When one thinks of voodoo, one might might think of frightening underground religious practices. But there is nothing frightening about Portland’s Voodoo Doughnut — except maybe the strange kinds of donuts they conjure. They’re located in the “crotch” [their words, not mine] of Portland aka Old Town. After watching Anthony Bourdain (we luv you Tony!) do a segment on the Pacific Northwest, scarfing down a bacon-maple bar — we knew we had to try one for ourselves.
(Clockwise: 1. Dutifully packing donuts. 2. I don’t know about you, but I wouldn’t use the ATM here. 3. Some creepy, spider-like chandelier.)

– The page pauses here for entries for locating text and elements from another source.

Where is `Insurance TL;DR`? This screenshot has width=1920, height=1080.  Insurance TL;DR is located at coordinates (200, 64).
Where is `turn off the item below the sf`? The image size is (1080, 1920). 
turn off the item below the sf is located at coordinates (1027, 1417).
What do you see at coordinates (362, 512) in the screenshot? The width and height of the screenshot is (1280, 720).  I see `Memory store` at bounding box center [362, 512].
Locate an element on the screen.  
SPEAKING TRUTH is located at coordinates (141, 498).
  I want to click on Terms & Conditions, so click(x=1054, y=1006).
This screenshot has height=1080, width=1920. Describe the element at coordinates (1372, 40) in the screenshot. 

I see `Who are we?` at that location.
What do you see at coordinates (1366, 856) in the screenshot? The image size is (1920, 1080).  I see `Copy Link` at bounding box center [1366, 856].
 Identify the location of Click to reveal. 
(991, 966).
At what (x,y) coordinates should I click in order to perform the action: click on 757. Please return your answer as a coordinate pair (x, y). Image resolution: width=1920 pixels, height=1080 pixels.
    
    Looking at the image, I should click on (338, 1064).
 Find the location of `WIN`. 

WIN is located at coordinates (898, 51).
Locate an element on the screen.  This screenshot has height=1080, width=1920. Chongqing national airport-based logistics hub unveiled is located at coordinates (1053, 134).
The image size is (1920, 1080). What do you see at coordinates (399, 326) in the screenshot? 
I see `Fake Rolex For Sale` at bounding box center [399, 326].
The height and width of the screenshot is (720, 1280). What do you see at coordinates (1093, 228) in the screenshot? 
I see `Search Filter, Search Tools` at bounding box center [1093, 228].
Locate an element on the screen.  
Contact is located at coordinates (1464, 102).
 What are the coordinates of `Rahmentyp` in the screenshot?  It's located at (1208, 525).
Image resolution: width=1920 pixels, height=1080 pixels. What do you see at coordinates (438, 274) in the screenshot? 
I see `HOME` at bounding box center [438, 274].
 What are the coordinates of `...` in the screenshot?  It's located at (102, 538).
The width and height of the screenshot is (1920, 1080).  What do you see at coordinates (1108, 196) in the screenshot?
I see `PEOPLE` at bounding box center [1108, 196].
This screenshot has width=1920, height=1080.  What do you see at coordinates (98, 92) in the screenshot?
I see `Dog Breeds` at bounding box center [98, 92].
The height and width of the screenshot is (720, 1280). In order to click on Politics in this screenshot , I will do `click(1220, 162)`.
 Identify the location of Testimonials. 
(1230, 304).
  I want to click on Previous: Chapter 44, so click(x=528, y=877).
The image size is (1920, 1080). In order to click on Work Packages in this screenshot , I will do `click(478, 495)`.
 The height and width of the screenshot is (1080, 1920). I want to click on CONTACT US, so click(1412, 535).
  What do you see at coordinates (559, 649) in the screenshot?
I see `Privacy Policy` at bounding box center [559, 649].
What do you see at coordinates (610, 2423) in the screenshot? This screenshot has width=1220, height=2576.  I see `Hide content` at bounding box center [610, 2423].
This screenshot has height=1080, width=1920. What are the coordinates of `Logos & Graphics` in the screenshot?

The line ups can be long at Voodoo Doughnuts, but we were lucky enough to make it inside before the crowds began showing up. We packed in like sardines with all the other donut heads. People were anxious to get at the doughnuts. Who could blame them with so many kinds of outrageously, deliciously sounding doughnuts like: Cock-n-Balls, Triple Chocolate Penetration (ahem) just to name a few. Yes, it’s going to add some extra love to the handles but at this point, who cares.
(Clockwise: 1. A carousel of doughnuts are on display for your viewing pleasure. 2. The Magic is in the Hole 3. Racks of donuts, all ready to be consumed.)
Our friends Steve and Yi-Fan treated us to a round of doughnuts. The bacon was being fried up in the corner — and it was calling out to us. So we ordered two bacon-maple bars: a traditional maple bar topped with strips of fried bacon. Our friend, Mike, opted for the Old Dirty Bastard: a raised doughnut covered in chocolate frosting and crushed Oreo cookies, drizzled with peanut butter. Shimmy shimmy ya indeed.
(1. Like Sonny and Cher, Ike & Tina, bacon and maple on a donut is a combination so good — it’s bad.)
To accompany our outrageously decadent doughnuts, we grabbed a couple cups of coffee down the block and ate in our cars. The bacon-maple bars rocked! The doughnut were fresh, soft, fluffy and slightly chewy. The sweet, maple off-set nicely with the salty, fried strips of bacon — like peanut butter and jelly. This was the best doughnut ever. Yes Tony, we can see why you went back for more. As much as we liked the doughnuts, Tre and I decided to split one and save the other for a snack later.
At just under $2.50 each for the specialty doughnuts, it was well worth it. Voodoo Doughnuts will definitely be on the to-do list on our next trip back.
Perfect for: the best and worst thing you can put in your mouth.